Copy every one of the items below, line for line, with no changes.

--*--

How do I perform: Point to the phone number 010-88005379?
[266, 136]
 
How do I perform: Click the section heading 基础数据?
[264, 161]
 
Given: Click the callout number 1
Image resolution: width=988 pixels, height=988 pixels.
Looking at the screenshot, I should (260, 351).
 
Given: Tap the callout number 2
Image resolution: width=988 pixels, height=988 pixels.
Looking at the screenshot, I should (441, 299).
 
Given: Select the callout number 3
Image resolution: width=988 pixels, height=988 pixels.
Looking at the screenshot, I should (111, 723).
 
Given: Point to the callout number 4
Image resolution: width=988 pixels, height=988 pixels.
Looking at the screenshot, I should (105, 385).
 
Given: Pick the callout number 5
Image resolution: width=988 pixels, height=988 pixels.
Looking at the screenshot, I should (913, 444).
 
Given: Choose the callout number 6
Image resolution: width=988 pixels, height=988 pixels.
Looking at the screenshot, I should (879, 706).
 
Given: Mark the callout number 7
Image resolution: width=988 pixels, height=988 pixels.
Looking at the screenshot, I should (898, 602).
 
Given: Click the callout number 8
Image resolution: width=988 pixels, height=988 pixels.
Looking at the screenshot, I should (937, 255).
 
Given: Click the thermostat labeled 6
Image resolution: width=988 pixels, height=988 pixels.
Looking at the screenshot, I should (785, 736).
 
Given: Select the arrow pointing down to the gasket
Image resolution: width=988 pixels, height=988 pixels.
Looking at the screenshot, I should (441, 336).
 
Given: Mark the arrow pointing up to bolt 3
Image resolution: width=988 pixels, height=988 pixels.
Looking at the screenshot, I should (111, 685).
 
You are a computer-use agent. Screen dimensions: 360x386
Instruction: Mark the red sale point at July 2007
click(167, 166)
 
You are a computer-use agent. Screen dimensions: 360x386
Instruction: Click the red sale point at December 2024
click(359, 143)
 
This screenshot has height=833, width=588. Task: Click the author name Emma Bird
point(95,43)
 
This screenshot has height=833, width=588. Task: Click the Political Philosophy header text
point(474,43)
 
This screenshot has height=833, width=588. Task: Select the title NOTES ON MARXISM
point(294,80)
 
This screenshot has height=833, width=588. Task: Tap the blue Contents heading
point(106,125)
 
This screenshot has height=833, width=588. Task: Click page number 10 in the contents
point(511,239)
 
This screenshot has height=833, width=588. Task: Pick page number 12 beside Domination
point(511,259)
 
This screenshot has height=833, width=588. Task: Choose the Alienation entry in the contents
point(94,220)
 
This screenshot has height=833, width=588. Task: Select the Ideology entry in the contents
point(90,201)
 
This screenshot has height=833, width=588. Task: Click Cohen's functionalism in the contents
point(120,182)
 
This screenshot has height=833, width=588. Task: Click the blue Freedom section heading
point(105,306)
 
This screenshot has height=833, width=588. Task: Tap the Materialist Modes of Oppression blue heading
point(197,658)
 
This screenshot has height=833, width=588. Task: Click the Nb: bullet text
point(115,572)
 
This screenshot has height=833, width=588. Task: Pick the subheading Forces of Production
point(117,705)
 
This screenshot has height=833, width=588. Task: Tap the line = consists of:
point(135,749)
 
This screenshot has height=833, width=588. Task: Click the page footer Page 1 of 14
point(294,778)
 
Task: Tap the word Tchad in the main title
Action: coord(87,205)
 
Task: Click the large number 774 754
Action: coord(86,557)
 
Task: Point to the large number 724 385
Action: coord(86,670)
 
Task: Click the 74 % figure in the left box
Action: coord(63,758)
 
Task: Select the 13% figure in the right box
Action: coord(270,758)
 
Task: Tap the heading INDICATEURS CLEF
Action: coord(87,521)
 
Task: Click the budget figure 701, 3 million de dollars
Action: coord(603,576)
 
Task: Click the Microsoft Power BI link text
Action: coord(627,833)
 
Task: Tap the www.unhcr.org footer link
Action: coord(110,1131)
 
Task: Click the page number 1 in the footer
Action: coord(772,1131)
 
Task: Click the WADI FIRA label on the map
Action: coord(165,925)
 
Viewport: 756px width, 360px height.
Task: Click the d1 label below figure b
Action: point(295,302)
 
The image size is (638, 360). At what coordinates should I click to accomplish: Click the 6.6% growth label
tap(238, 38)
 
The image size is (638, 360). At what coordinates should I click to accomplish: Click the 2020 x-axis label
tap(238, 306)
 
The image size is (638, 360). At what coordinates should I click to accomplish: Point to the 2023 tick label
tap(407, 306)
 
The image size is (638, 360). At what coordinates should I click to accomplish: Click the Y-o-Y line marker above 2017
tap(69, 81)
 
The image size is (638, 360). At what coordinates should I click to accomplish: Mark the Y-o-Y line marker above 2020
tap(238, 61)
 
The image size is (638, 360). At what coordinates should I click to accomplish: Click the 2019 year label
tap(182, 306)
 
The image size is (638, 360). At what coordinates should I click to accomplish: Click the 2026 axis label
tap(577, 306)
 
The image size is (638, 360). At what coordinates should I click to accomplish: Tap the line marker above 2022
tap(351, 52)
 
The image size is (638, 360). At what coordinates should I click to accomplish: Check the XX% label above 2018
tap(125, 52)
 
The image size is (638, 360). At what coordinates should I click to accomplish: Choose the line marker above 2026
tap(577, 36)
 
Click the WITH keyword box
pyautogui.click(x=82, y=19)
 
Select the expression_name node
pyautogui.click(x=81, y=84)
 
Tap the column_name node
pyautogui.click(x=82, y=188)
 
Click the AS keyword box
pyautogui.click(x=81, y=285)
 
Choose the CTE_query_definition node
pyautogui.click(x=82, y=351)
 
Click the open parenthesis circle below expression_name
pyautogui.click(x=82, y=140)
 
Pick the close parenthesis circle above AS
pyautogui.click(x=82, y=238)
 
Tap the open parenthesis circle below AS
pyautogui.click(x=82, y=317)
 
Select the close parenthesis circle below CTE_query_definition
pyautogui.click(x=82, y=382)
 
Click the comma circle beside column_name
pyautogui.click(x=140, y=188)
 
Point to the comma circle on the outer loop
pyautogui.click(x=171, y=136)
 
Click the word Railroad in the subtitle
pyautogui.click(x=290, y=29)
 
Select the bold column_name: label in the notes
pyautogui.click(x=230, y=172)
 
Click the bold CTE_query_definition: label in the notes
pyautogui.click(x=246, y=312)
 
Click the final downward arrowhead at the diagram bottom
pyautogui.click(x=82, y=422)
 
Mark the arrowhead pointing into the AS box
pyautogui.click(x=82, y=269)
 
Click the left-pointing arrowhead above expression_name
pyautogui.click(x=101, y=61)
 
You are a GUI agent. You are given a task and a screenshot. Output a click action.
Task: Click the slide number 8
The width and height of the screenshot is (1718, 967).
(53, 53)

--*--

Expected answer ::
How do I perform: Point to the phone number 010-88005379?
[266, 136]
 
How do I perform: Click the section heading 基础数据?
[264, 161]
 
Given: Click the callout number 1
Image resolution: width=988 pixels, height=988 pixels.
Looking at the screenshot, I should (260, 351).
 
Given: Tap the callout number 2
Image resolution: width=988 pixels, height=988 pixels.
Looking at the screenshot, I should (441, 299).
 
Given: Select the callout number 3
Image resolution: width=988 pixels, height=988 pixels.
Looking at the screenshot, I should (111, 723).
 
Given: Point to the callout number 4
Image resolution: width=988 pixels, height=988 pixels.
Looking at the screenshot, I should (105, 385).
 
Given: Pick the callout number 5
Image resolution: width=988 pixels, height=988 pixels.
Looking at the screenshot, I should (913, 444).
 
Given: Choose the callout number 6
Image resolution: width=988 pixels, height=988 pixels.
Looking at the screenshot, I should (879, 706).
 
Given: Mark the callout number 7
Image resolution: width=988 pixels, height=988 pixels.
Looking at the screenshot, I should (898, 602).
 
Given: Click the callout number 8
Image resolution: width=988 pixels, height=988 pixels.
Looking at the screenshot, I should (937, 255).
 
Given: Click the thermostat labeled 6
Image resolution: width=988 pixels, height=988 pixels.
Looking at the screenshot, I should (785, 736).
 
Given: Select the arrow pointing down to the gasket
Image resolution: width=988 pixels, height=988 pixels.
Looking at the screenshot, I should (441, 336).
 
Given: Mark the arrow pointing up to bolt 3
Image resolution: width=988 pixels, height=988 pixels.
Looking at the screenshot, I should (111, 685).
 
You are a computer-use agent. Screen dimensions: 360x386
Instruction: Mark the red sale point at July 2007
click(167, 166)
 
You are a computer-use agent. Screen dimensions: 360x386
Instruction: Click the red sale point at December 2024
click(359, 143)
 
This screenshot has height=833, width=588. Task: Click the author name Emma Bird
point(95,43)
 
This screenshot has height=833, width=588. Task: Click the Political Philosophy header text
point(474,43)
 
This screenshot has height=833, width=588. Task: Select the title NOTES ON MARXISM
point(294,80)
 
This screenshot has height=833, width=588. Task: Tap the blue Contents heading
point(106,125)
 
This screenshot has height=833, width=588. Task: Click page number 10 in the contents
point(511,239)
 
This screenshot has height=833, width=588. Task: Pick page number 12 beside Domination
point(511,259)
 
This screenshot has height=833, width=588. Task: Choose the Alienation entry in the contents
point(94,220)
 
This screenshot has height=833, width=588. Task: Select the Ideology entry in the contents
point(90,201)
 
This screenshot has height=833, width=588. Task: Click Cohen's functionalism in the contents
point(120,182)
 
This screenshot has height=833, width=588. Task: Click the blue Freedom section heading
point(105,306)
 
This screenshot has height=833, width=588. Task: Tap the Materialist Modes of Oppression blue heading
point(197,658)
 
This screenshot has height=833, width=588. Task: Click the Nb: bullet text
point(115,572)
 
This screenshot has height=833, width=588. Task: Pick the subheading Forces of Production
point(117,705)
 
This screenshot has height=833, width=588. Task: Tap the line = consists of:
point(135,749)
 
This screenshot has height=833, width=588. Task: Click the page footer Page 1 of 14
point(294,778)
 
Task: Tap the word Tchad in the main title
Action: coord(87,205)
 
Task: Click the large number 774 754
Action: coord(86,557)
 
Task: Point to the large number 724 385
Action: coord(86,670)
 
Task: Click the 74 % figure in the left box
Action: coord(63,758)
 
Task: Select the 13% figure in the right box
Action: coord(270,758)
 
Task: Tap the heading INDICATEURS CLEF
Action: coord(87,521)
 
Task: Click the budget figure 701, 3 million de dollars
Action: coord(603,576)
 
Task: Click the Microsoft Power BI link text
Action: coord(627,833)
 
Task: Tap the www.unhcr.org footer link
Action: coord(110,1131)
 
Task: Click the page number 1 in the footer
Action: coord(772,1131)
 
Task: Click the WADI FIRA label on the map
Action: coord(165,925)
 
Viewport: 756px width, 360px height.
Task: Click the d1 label below figure b
Action: point(295,302)
 
The image size is (638, 360). At what coordinates should I click to accomplish: Click the 6.6% growth label
tap(238, 38)
 
The image size is (638, 360). At what coordinates should I click to accomplish: Click the 2020 x-axis label
tap(238, 306)
 
The image size is (638, 360). At what coordinates should I click to accomplish: Point to the 2023 tick label
tap(407, 306)
 
The image size is (638, 360). At what coordinates should I click to accomplish: Click the Y-o-Y line marker above 2017
tap(69, 81)
 
The image size is (638, 360). At what coordinates should I click to accomplish: Mark the Y-o-Y line marker above 2020
tap(238, 61)
 
The image size is (638, 360). At what coordinates should I click to accomplish: Click the 2019 year label
tap(182, 306)
 
The image size is (638, 360). At what coordinates should I click to accomplish: Click the 2026 axis label
tap(577, 306)
 
The image size is (638, 360). At what coordinates should I click to accomplish: Tap the line marker above 2022
tap(351, 52)
 
The image size is (638, 360). At what coordinates should I click to accomplish: Check the XX% label above 2018
tap(125, 52)
 
The image size is (638, 360). At what coordinates should I click to accomplish: Choose the line marker above 2026
tap(577, 36)
 
Click the WITH keyword box
pyautogui.click(x=82, y=19)
 
Select the expression_name node
pyautogui.click(x=81, y=84)
 
Tap the column_name node
pyautogui.click(x=82, y=188)
 
Click the AS keyword box
pyautogui.click(x=81, y=285)
 
Choose the CTE_query_definition node
pyautogui.click(x=82, y=351)
 
Click the open parenthesis circle below expression_name
pyautogui.click(x=82, y=140)
 
Pick the close parenthesis circle above AS
pyautogui.click(x=82, y=238)
 
Tap the open parenthesis circle below AS
pyautogui.click(x=82, y=317)
 
Select the close parenthesis circle below CTE_query_definition
pyautogui.click(x=82, y=382)
 
Click the comma circle beside column_name
pyautogui.click(x=140, y=188)
 
Point to the comma circle on the outer loop
pyautogui.click(x=171, y=136)
 
Click the word Railroad in the subtitle
pyautogui.click(x=290, y=29)
 
Select the bold column_name: label in the notes
pyautogui.click(x=230, y=172)
 
Click the bold CTE_query_definition: label in the notes
pyautogui.click(x=246, y=312)
 
Click the final downward arrowhead at the diagram bottom
pyautogui.click(x=82, y=422)
 
Mark the arrowhead pointing into the AS box
pyautogui.click(x=82, y=269)
 
Click the left-pointing arrowhead above expression_name
pyautogui.click(x=101, y=61)
 
You are a GUI agent. You are given a task and a screenshot. Output a click action.
Task: Click the slide number 8
The width and height of the screenshot is (1718, 967).
(53, 53)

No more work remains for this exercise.